__EXERCISE DESCRIPTION__.
A line below contains "The image size is (1650, 825).", and a later one contains "This screenshot has height=500, width=1000.". Repeat both, with every line between them, exactly.

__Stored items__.
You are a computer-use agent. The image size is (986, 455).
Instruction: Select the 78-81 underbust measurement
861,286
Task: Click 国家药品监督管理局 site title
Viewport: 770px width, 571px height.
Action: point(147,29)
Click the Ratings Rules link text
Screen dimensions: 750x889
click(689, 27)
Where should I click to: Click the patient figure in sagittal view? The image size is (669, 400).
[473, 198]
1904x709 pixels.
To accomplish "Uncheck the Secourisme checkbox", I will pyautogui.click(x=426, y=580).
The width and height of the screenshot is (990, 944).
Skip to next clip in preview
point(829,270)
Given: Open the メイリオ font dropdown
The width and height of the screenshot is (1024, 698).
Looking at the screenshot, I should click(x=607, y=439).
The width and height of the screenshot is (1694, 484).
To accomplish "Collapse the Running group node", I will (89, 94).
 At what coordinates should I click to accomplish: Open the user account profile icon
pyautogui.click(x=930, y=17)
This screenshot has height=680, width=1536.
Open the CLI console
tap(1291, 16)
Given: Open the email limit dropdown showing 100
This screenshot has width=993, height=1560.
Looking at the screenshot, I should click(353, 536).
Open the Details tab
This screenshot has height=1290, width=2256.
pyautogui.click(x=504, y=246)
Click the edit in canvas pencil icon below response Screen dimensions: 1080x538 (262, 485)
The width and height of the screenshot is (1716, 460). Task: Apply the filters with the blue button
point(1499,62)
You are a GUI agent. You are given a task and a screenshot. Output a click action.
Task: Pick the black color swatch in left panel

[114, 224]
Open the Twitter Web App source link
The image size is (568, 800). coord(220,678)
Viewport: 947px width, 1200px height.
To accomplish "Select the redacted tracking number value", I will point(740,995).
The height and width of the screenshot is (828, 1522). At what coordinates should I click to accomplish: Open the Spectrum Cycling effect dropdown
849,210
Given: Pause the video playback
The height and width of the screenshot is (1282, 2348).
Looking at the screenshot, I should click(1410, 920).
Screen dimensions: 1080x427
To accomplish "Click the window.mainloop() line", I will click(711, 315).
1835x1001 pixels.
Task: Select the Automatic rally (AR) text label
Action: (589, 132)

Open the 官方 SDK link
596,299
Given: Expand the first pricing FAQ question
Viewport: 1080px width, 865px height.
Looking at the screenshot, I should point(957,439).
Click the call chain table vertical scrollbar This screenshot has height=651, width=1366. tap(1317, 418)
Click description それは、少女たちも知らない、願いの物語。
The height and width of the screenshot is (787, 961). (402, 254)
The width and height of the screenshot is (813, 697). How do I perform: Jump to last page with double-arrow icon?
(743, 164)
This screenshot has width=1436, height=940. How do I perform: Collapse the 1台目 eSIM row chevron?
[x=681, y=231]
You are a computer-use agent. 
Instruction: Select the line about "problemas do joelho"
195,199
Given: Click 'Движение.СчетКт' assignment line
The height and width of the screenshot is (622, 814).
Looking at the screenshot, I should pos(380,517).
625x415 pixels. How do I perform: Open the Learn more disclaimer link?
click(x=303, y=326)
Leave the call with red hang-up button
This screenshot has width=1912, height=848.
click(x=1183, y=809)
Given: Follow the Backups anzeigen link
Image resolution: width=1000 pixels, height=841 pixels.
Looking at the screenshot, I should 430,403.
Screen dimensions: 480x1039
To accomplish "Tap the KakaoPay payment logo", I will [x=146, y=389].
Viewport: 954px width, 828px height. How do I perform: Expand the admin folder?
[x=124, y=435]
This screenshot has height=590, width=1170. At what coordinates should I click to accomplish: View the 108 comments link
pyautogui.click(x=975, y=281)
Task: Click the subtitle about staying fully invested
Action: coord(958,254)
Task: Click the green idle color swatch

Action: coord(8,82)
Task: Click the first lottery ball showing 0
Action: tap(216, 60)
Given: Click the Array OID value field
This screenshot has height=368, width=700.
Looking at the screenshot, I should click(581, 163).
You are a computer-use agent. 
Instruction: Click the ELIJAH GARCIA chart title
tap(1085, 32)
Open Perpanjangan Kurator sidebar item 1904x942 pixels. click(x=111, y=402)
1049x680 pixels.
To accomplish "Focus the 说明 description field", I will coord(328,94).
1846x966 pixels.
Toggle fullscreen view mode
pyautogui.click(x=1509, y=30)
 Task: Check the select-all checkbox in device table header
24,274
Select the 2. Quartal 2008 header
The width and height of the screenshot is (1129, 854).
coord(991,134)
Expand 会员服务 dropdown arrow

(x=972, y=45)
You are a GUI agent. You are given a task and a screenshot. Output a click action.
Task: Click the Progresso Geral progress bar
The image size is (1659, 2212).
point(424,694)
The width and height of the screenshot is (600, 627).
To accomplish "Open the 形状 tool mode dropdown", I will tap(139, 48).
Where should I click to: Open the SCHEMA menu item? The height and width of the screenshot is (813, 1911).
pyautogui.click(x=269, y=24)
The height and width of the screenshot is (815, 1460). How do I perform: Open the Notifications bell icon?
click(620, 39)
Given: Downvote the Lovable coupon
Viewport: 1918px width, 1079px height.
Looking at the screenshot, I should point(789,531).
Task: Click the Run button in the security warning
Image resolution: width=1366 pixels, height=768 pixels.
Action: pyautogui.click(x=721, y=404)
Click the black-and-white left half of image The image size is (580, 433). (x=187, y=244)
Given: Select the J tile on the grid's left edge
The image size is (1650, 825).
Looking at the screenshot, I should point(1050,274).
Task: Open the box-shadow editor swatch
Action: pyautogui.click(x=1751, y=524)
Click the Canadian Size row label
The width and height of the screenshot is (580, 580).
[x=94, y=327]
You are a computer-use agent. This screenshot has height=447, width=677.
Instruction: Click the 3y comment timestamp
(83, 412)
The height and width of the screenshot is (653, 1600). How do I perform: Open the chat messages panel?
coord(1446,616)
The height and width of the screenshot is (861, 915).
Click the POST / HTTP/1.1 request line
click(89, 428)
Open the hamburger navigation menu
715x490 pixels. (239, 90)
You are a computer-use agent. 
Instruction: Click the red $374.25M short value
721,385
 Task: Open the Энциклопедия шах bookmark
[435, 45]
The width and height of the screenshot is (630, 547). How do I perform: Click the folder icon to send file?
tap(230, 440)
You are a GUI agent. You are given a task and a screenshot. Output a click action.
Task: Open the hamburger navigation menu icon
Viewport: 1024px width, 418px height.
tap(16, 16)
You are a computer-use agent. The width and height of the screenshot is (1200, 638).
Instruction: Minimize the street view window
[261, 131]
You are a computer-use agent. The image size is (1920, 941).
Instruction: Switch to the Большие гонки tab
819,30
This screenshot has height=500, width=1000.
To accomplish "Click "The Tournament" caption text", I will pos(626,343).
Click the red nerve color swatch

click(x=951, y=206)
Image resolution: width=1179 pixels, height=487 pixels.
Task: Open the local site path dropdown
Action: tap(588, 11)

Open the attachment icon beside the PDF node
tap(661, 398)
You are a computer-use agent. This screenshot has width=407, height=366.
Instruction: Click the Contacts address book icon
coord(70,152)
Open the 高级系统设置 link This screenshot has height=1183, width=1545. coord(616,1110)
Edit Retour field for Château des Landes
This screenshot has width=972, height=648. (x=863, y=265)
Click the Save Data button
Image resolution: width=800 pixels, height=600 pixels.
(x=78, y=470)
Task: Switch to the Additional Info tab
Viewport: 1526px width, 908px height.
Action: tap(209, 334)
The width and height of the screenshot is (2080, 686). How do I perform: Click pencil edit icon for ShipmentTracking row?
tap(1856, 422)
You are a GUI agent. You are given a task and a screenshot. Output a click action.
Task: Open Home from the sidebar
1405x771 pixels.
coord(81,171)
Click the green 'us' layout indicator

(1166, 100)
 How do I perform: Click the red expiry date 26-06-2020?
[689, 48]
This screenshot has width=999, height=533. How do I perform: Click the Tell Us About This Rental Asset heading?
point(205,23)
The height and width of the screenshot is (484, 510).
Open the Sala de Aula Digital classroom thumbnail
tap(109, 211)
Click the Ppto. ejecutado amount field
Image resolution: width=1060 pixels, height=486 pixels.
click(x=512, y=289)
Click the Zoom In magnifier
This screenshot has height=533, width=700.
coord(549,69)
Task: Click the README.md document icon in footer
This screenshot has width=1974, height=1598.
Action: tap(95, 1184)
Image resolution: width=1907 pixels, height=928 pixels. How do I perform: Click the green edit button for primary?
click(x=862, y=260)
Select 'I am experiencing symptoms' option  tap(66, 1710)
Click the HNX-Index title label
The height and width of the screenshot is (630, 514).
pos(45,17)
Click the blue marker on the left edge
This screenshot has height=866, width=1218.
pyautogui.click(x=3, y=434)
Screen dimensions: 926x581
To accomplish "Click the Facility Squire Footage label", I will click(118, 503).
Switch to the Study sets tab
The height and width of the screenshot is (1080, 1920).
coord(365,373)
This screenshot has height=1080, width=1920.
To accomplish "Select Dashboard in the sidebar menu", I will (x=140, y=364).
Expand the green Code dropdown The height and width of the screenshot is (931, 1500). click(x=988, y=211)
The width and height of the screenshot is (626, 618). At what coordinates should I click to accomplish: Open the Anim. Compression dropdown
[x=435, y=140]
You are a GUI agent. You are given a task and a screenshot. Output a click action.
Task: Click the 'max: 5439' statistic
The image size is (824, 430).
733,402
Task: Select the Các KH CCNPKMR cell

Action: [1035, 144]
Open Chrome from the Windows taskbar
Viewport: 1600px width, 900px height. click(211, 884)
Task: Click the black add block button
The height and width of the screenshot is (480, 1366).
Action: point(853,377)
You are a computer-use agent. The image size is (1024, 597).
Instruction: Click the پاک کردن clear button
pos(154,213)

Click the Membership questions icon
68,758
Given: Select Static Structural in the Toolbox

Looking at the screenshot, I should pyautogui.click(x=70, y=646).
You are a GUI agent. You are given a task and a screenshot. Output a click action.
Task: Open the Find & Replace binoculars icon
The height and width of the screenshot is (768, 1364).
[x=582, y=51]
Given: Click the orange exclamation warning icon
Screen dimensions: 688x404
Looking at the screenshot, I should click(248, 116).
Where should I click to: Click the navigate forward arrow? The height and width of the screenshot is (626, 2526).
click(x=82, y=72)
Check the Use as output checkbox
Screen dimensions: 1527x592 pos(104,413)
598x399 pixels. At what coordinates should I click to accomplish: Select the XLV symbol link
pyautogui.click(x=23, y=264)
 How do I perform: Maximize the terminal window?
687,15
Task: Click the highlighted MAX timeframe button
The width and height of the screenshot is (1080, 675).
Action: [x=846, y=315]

__RESULT OF THE TASK__.
The image size is (1650, 825).
Looking at the screenshot, I should point(1050,274).
Task: Open the box-shadow editor swatch
Action: pyautogui.click(x=1751, y=524)
Click the Canadian Size row label
The width and height of the screenshot is (580, 580).
[x=94, y=327]
You are a computer-use agent. This screenshot has height=447, width=677.
Instruction: Click the 3y comment timestamp
(83, 412)
The height and width of the screenshot is (653, 1600). How do I perform: Open the chat messages panel?
coord(1446,616)
The height and width of the screenshot is (861, 915).
Click the POST / HTTP/1.1 request line
click(89, 428)
Open the hamburger navigation menu
715x490 pixels. (239, 90)
You are a computer-use agent. 
Instruction: Click the red $374.25M short value
721,385
 Task: Open the Энциклопедия шах bookmark
[435, 45]
The width and height of the screenshot is (630, 547). How do I perform: Click the folder icon to send file?
tap(230, 440)
You are a GUI agent. You are given a task and a screenshot. Output a click action.
Task: Open the hamburger navigation menu icon
Viewport: 1024px width, 418px height.
tap(16, 16)
You are a computer-use agent. The width and height of the screenshot is (1200, 638).
Instruction: Minimize the street view window
[261, 131]
You are a computer-use agent. The image size is (1920, 941).
Instruction: Switch to the Большие гонки tab
819,30
This screenshot has height=500, width=1000.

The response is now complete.